War es der Russe?
Autor: U. Gellermann
Datum: 24. Mai 2018
Kaum sind Vater und Tochter Skripal – die angeblichen Opfer eines russischen Gift-Anschlages – mangels Beweisen in der Mediengruft des öffentlichen Schweigens verschwunden, zeigt der nächste deutsche Medienfinger erneut auf die Russen: Danach stammte der Raketenwerfer, von dem aus 2014 die malaysische Passagiermaschine MH 17 über der Ukraine abgeschossen wurde, vom russischen Militär. Ein internationales Ermittler-Team habe seinen Bericht vorgelegt, wird von der "Tagesschau" berichtet. Und von den epigonalen deutschen Blättern im Chor nachgesungen: FOCUS, SÜDDEUTSCHE, SPIEGEL, alle, alle verkünden diese angebliche Nachricht im Brustton der Überzeugung. Kaum jemand mag erzählen, wer denn dieses Team ist und was es denn genau gesagt hat.
Das "Joint Investigation Team JIT" ist einfach eine „gemeinsame Ermittlungsgruppe“, die auf Zeit für einen bestimmten Fall unter Beteiligung von Behörden aus zwei oder mehr EU-Mitgliedstaaten zusammentritt. Im MH 17-Team JIT arbeiten die niederländische Staatsanwaltschaft und die niederländische Nationalpolizei mit den Polizei- und Justizbehörden von Australien, Belgien, Malaysia und der Ukraine zusammen. Kein Russe, versteht sich. Denn die Russen wurden ja von Beginn an als Täter angesehen.
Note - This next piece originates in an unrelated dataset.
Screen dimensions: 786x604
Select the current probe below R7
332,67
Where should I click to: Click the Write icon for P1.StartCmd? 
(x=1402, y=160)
So gehen voreingenommene Ermittlungen. Und auch wie die Ermittler zu ihren Ergebnissen gekommen sind, ist spannend: Jennifer Hurst, Kommandantin der australischen Bundespolizei und Teil des JIT, erläuterte den Befund auf der Grundlage einer Animation. Was mag das für eine Animation gewesen sein? Video? Foto-Shop? Virtuelle Realität? Jedenfalls hat das Team dringend die Öffentlichkeit aufgerufen, Hinweise für weitere Ermittlungsschritte zu geben. Von einer Schuldzuweisung ist nicht die Rede. Auch nicht von Beweisen.
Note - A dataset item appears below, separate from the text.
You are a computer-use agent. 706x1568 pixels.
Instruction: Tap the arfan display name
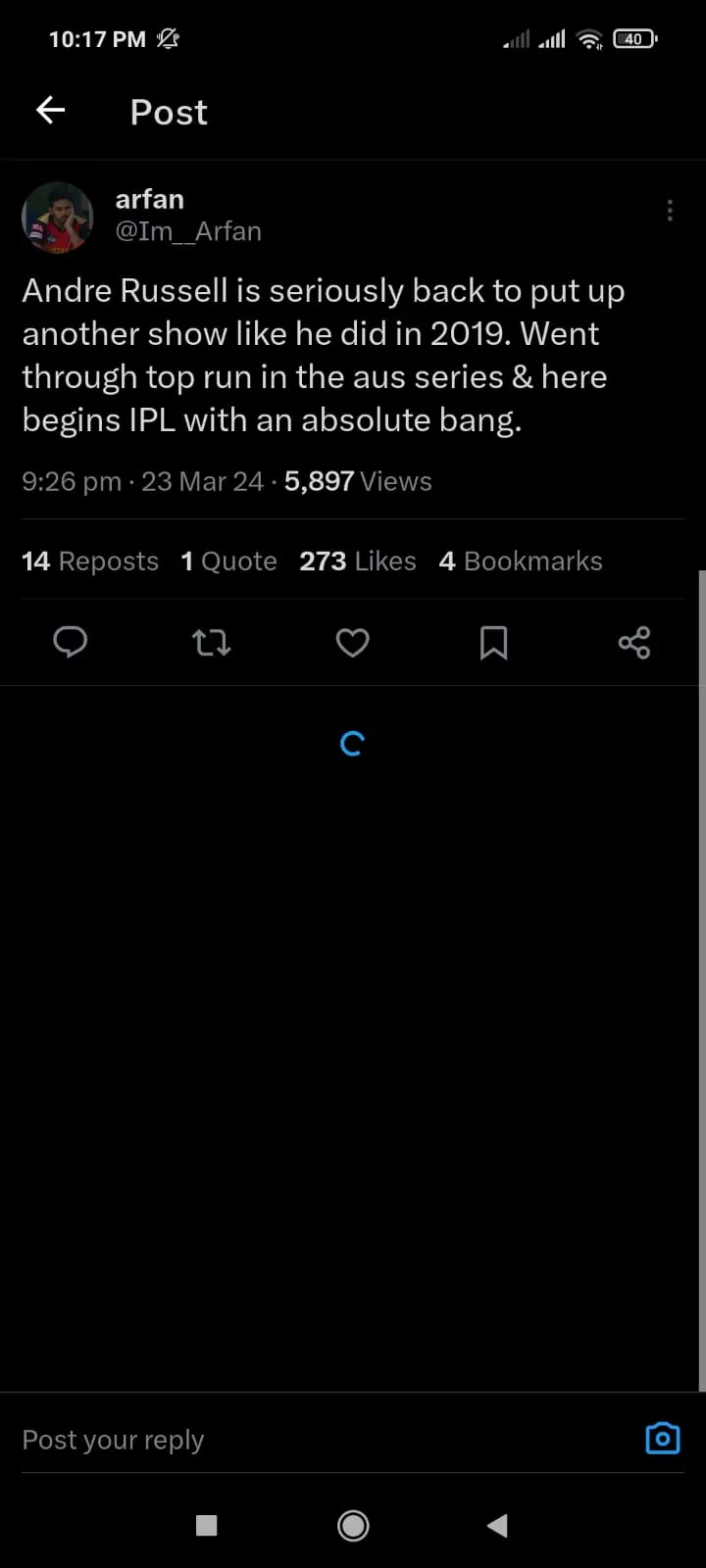[x=149, y=199]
Das alles lässt sich auf der Web-Site des "Openbaar Ministerie", der niederländischen Staatsanwaltschaft, die in der Ermittlungsgruppe mitarbeitet, nachlesen. Auf deren Website lassen sich auch zwei fantasievolle Videos aufrufen, die kyrillisch untertitelt sind. Das sind die Schriftzeichen, die in der Ukraine verwandt werden. Die Untertitel sind nicht in Englisch, der Sprache, die in den Niederlanden, in Australien und auch in Malaysia – den Nationen aus denen die Ermittler kommen – verstanden und genutzt wird. Sondern in jener Schriftsprache, die das ukrainische Propagandaministerium verwendet. Und natürlich auch der ukrainische Geheimdienst. Das mag die SÜDDEUTSCHE ZEITUNG zum Beispiel ihren Lesern nicht mitteilen. Aber dies: "Damit rückt auch die politische Verantwortung von Präsident Wladimir Putin für den Tod der 298 Insassen in den Fokus."
Bei dieser Form von öffentlicher Schnell-Justiz muss es nicht wundern, dass die offenkundig hilflose Sprecherin des internationalen Ermittler-Teams, Jennifer Hurst, eine imaginäre Öffentlichkeit dringend um Hilfe bittet: Sachdienliche Hinweise können sicher bei der nächsten Polizei-Dienststelle abgeliefert werden. Aber sicher auch bei den deutschen Medien: Denn die haben schon lange große Mühe, Gründe für die Sanktionen gegen Russland zu finden.